Sociological Elements and Achievement
Most young children are Adult Motivated; they want to please their parents and teachers. Around third grade, many become Peer Motivated, when it is more important for them to have peer rather than adult approval. Two decades ago, studies revealed that children rarely became Peer Motivated before seventh or eighth grade (Dunn & Dunn, 1972). Today, they become Peer Motivated early and remain that way longer.
Average achievers usually change from being Peer Motivated and become Self-Motivated by ninth or tenth grade or shortly thereafter. Although gifted children enter school wanting to please the adults in their lives, by first or second grade, most become Self-Motivated , Learning-Alone preferents, and rarely go through a “peer” stage. Underachievers remain Peer Motivated longer than either gifted or “average” achievers. We have not found more than 28% of any group to be Peer Motivated and, within that category, Peer Motivated youngsters learn better with just one classmate than in a small group (Dunn & Dunn, 1992, 1993; Dunn, Dunn, & Perrin, 1994).
Within the 28% of students who are Teacher Motivated, some want a collegial teacher whereas others prefer an authoritative teacher. Finally, in three different studies, at-risk-students required a collegial adult but had been required to learn with an authoritative adult (Gadwa & Griggs, 1985 & Johnson, 1984).
Wallace, 1990 examined the achievement of elementary school students when their strong preferences for learning alone or learning with peers had been identified and they were allowed to choose whether to learn alone or with peers in each of five lessons. The 114 subjects, of whom 34 were later selected for this study, were the students of five social studies teachers who volunteered to take a course on learning styles. The Learning Style Inventory (Dunn, Dunn, & Price, 1989) was administered to each student to ascertain whether he/she had a strong preference for learning alone or with peers. The 34 students selected for the study on the basis of their having a strong preference were introduced to a small group learning method and taught five lessons with the option of working alone or with peers each time. The students were tested after each lesson. The results yielded by ANCOVA revealed that the students who were identified as strongly preferring to learn alone achieved significantly higher mean lesson-test scores than students identified as strongly preferring to learn with peers. Students identified as strongly preferring to learn alone did not achieve significantly higher when they opted to learn alone; students identified as strongly preferring to learn with peers did not achieve significantly higher when they opted to learn with peers.

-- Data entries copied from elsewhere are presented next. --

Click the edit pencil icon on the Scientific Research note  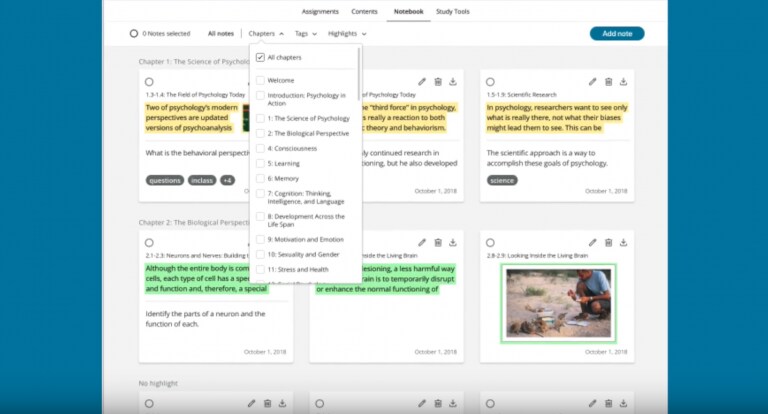[593, 81]
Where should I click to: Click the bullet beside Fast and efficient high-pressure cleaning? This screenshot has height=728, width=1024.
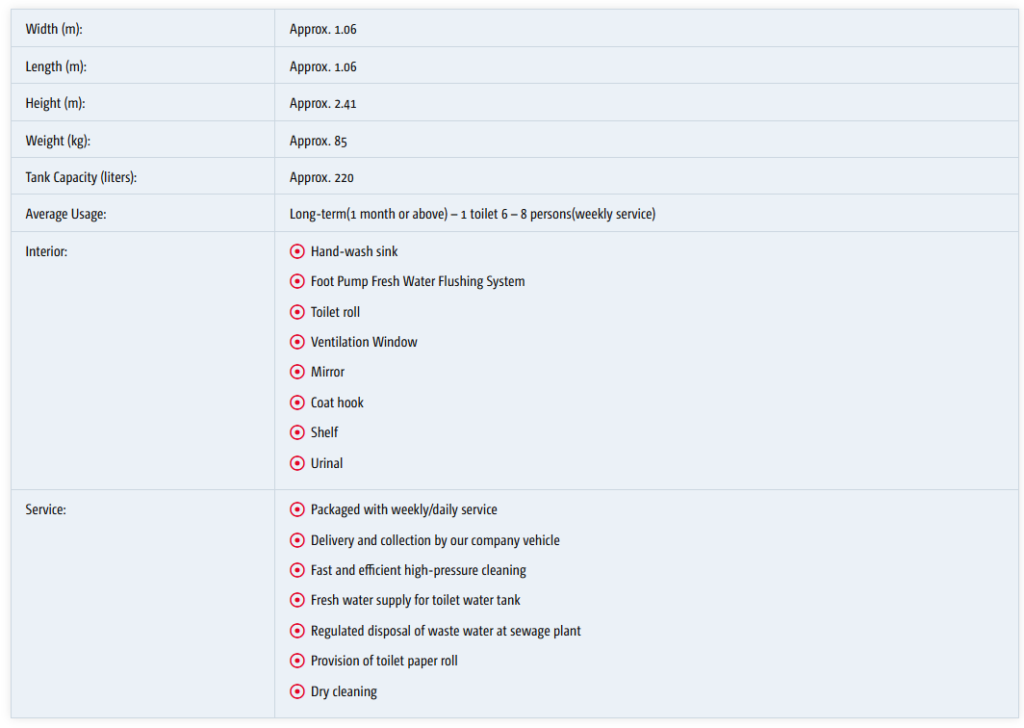[x=297, y=570]
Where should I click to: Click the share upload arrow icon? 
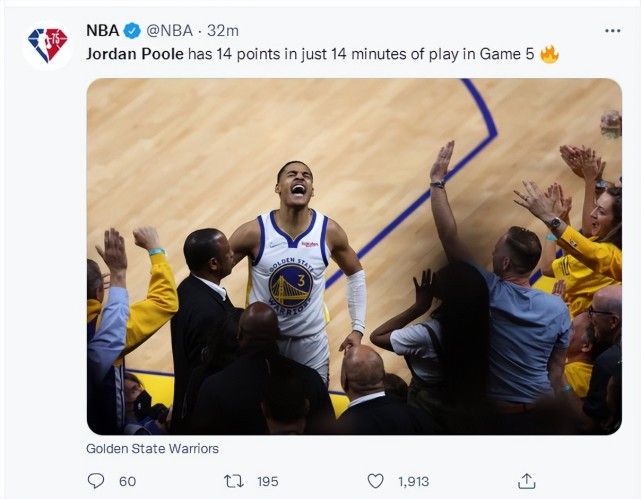527,481
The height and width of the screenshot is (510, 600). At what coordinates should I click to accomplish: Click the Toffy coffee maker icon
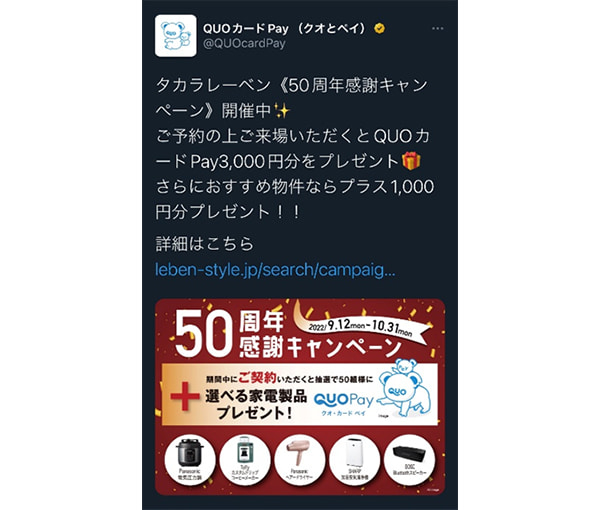pyautogui.click(x=245, y=459)
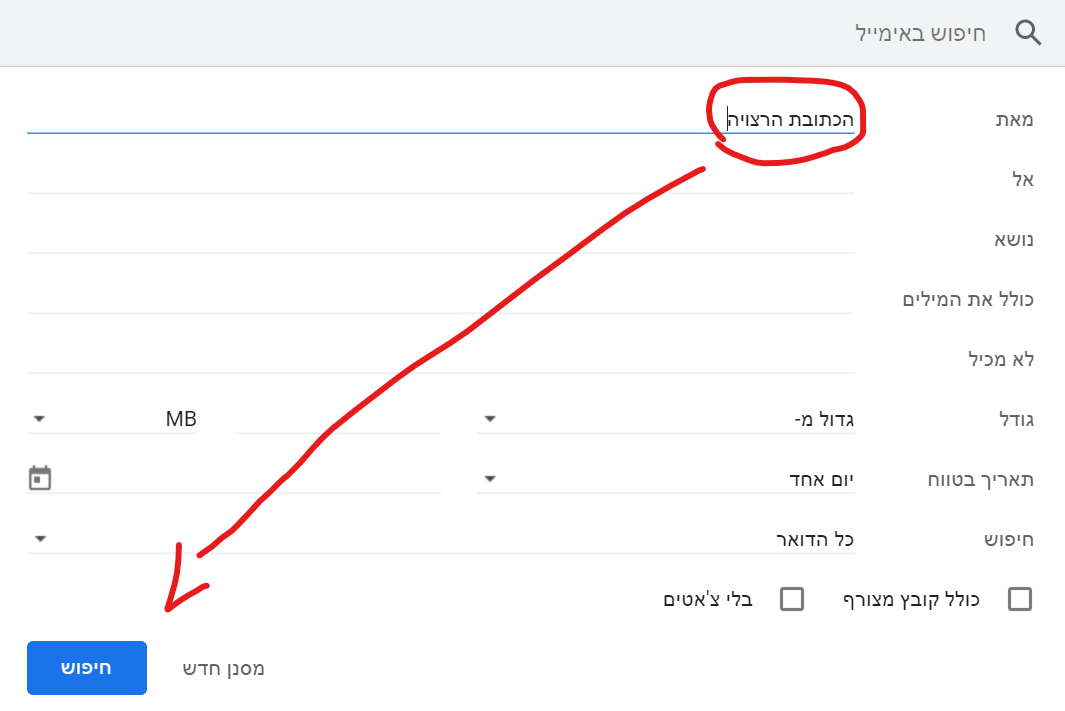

One hundred and twenty-eight fifth and sixth graders in an inner-city, elementary school in New York City were administered the Dunn, Dunn, and Price Learning Style Inventory (1984). Forty who had indicated sociological preferences for either Learning Alone (n=22) or Learning With Peers (n=18) were assigned randomly to two instructional groups. Students then were taught career awareness and decision-making concepts in conditions that were both congruent and incongruent with their diagnosed preferences (Miles, 1987).
Data revealed that the matching of sociological preferences with complementary grouping patterns increased career awareness achievement (p < .01) and career-decision-making (p < .01) significantly. Additionally, students’ attitude scores were statistically higher when they were taught career awareness (p < .01) and career-decision making concepts (p < .05) in patterns that accommodated their preferences. Other significant differences demonstrated that students matched with their preferences for Learning Alone scored statistically higher (p < .05) than those individuals preferring to learn with their peers. Data evidenced however, that with the exception of career awareness achievement, neither group achieved better than the other; what was crucial was the matching of individual students’ preferences for either Learning Alone or with Peers and the instructional grouping pattern assigned. Furthermore, a test/retest administration of the LSI demonstrated that the subjects’ sociological preferences for either Learning Alone (.79) or with Peers (.80) remained consistent throughout this investigation (Miles, 1987).